5.7 Ridge Regression
When we have the Collinearity problem, we could use the Ridge regression.
The main problem with multicollinearity is that \(\mathbf{X'X}\) is “ill-conditioned”. The idea for ridge regression: adding a constant to the diagonal of \(\mathbf{X'X}\) improves the conditioning
\[ \mathbf{X'X} + c\mathbf{I} (c>0) \]
The choice of c is hard.
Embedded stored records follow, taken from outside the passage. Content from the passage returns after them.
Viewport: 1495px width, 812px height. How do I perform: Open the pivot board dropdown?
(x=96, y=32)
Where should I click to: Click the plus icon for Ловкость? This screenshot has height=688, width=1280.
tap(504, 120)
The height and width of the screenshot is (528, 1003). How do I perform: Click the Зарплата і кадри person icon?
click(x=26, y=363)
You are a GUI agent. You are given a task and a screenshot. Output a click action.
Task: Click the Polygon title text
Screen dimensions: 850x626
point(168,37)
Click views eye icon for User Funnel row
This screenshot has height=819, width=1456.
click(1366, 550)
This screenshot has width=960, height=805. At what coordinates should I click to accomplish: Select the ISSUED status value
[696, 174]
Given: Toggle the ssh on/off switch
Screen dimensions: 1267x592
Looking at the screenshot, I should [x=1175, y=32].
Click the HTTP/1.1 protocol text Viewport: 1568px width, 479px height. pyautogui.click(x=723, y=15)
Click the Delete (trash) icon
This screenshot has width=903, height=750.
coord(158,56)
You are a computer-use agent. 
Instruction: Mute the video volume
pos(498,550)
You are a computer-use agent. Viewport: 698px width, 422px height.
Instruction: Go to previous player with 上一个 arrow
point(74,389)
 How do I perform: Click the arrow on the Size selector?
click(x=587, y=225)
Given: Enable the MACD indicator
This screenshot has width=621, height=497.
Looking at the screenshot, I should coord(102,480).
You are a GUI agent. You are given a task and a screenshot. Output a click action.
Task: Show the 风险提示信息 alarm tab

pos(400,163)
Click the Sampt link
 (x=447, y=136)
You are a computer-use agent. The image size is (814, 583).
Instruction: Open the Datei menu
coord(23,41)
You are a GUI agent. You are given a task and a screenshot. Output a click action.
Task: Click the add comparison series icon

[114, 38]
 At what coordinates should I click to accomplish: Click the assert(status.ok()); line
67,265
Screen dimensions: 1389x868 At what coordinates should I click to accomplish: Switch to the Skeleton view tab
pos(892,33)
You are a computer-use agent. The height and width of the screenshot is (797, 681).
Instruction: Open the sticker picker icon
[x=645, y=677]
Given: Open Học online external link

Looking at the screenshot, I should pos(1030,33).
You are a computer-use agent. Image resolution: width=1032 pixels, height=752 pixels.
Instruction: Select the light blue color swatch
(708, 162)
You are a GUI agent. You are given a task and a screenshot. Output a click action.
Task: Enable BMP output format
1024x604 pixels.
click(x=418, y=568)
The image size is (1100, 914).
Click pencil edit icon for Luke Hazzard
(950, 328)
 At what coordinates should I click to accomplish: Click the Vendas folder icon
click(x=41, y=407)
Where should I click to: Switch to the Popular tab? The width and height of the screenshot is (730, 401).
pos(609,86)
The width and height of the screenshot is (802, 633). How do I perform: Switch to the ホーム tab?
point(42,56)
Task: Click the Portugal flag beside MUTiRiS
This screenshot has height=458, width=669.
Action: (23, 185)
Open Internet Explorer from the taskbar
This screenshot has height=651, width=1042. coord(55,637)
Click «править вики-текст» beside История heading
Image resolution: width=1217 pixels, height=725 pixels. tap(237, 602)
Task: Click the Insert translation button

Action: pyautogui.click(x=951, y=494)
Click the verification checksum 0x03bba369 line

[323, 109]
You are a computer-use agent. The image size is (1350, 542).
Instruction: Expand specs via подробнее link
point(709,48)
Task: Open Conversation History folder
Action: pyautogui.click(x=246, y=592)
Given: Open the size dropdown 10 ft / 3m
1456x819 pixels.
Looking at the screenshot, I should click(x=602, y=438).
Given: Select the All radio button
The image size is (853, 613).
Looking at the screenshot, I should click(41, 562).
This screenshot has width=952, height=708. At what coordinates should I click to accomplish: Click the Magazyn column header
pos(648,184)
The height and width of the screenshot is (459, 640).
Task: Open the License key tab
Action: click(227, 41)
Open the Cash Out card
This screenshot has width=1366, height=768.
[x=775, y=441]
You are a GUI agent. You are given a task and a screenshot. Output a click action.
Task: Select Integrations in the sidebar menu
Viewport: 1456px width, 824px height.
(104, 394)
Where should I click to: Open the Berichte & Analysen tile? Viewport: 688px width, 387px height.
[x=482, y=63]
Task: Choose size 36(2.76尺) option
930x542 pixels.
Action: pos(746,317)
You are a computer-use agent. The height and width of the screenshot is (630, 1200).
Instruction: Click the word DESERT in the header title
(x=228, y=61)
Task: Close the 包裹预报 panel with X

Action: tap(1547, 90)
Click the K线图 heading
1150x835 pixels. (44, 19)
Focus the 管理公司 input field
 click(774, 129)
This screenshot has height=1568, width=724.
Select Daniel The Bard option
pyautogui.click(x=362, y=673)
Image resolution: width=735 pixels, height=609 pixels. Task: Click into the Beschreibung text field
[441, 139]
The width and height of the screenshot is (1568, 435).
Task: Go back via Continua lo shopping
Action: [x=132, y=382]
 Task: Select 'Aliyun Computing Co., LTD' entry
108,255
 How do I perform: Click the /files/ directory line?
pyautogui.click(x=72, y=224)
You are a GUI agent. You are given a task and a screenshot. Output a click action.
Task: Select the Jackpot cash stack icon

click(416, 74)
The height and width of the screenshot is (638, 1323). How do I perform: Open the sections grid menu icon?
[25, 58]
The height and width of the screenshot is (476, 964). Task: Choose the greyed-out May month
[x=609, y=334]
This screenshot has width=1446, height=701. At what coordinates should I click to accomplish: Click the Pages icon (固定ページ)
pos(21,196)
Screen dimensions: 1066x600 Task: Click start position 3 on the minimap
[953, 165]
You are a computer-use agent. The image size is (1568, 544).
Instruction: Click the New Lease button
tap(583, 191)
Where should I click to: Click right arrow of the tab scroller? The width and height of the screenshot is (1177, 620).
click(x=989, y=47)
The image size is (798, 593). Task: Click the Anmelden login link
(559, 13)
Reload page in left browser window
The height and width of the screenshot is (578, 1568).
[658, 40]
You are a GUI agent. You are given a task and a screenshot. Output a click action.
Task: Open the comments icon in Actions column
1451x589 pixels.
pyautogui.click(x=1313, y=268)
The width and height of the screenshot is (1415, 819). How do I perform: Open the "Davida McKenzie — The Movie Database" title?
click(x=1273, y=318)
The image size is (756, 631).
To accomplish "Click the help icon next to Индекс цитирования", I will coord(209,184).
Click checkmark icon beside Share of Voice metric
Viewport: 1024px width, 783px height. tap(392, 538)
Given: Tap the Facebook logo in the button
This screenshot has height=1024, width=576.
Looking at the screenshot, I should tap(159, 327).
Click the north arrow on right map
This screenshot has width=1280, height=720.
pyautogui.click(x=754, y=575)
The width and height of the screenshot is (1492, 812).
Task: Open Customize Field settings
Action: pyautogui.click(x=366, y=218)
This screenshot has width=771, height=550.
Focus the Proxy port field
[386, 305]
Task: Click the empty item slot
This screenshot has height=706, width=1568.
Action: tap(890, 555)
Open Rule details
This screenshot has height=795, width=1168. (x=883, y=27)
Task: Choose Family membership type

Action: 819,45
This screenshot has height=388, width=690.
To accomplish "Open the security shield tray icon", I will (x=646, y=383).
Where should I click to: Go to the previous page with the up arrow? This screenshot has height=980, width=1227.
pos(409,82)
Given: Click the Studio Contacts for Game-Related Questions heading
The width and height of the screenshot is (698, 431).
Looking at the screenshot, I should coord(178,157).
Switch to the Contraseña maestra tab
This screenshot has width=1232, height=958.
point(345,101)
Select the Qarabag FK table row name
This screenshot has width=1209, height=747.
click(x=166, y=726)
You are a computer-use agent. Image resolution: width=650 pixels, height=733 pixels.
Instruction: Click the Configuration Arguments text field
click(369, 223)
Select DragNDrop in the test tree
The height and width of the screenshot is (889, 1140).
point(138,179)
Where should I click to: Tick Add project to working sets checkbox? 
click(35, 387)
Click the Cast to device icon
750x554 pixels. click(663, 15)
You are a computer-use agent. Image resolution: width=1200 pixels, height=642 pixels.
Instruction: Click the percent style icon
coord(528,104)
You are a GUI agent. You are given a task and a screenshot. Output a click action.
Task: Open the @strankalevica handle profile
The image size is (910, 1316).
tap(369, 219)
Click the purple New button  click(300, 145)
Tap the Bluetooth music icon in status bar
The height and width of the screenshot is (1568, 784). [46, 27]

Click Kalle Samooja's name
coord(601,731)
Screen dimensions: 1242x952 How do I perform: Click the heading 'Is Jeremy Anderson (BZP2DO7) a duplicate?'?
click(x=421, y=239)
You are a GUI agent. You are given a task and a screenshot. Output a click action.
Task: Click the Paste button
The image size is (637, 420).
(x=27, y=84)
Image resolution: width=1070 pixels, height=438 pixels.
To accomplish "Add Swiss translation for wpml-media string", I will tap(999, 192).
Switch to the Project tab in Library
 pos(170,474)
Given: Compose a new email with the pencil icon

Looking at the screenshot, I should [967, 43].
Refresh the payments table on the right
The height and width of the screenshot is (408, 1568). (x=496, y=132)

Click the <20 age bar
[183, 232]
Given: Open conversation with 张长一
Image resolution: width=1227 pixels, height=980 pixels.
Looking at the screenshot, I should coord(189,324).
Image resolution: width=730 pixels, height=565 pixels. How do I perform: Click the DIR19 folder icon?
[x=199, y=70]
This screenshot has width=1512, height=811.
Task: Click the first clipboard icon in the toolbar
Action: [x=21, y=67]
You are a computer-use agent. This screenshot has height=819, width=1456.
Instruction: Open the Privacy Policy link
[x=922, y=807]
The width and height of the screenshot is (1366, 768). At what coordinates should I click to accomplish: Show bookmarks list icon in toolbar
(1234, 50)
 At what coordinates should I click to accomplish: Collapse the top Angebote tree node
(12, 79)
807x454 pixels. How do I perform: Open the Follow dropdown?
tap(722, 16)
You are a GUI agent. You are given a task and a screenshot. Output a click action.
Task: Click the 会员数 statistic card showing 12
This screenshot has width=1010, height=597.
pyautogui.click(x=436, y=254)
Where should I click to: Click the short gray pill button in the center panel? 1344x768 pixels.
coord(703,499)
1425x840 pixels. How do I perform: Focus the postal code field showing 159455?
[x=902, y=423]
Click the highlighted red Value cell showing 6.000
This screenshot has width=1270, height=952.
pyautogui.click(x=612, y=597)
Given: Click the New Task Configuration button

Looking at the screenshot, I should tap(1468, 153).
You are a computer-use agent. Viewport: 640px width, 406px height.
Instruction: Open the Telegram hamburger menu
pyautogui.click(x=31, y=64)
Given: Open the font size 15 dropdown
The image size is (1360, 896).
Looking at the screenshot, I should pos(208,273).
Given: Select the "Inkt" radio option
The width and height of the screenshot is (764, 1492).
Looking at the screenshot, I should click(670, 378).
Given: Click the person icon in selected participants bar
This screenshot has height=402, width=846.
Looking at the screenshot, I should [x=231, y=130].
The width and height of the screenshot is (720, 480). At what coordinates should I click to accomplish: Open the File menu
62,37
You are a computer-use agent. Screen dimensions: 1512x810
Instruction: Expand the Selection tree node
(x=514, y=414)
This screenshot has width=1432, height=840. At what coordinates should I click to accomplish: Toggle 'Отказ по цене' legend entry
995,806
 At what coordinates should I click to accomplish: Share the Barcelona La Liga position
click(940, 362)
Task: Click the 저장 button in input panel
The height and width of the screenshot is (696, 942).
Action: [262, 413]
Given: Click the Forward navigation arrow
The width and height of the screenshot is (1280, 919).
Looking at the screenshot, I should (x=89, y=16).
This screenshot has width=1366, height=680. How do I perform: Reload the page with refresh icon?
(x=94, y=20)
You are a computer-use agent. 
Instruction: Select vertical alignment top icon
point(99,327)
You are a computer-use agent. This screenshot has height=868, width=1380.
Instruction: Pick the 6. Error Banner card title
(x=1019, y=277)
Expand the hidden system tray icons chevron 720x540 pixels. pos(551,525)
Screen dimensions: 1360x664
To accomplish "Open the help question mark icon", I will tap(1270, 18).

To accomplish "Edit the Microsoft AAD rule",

The estimator
\[ \mathbf{b}^R = (\mathbf{X'X}+c\mathbf{I})^{-1}\mathbf{X'y} \]
is biased.
- It has smaller variance than the OLS estimator; as c increases, the bias increases but the variance decreases.
- Always exists some value of c for which the ridge regression estimator has a smaller total MSE than the OLS
- The optimal c varies with application and data set.
- To find the “optimal” \(c\) we could use “ridge trace”.
We plot the values of the \(p - 1\) parameter estimates for different values of c, simultaneously.
- Typically, as c increases toward 1 the coefficients decreases to 0.
- The values of the VIF tend to decrease rapidly as c gets bigger than 0. The VIF values begin to change slowly as \(c \to 1\).
- Then we can examine the ridge trace and VIF values and chooses the smallest value of c where the regression coefficients first become stable in the ridge trace and the VIF values have become sufficiently small (which is very subjective).
- Typically, this procedure is applied to the standardized regression model.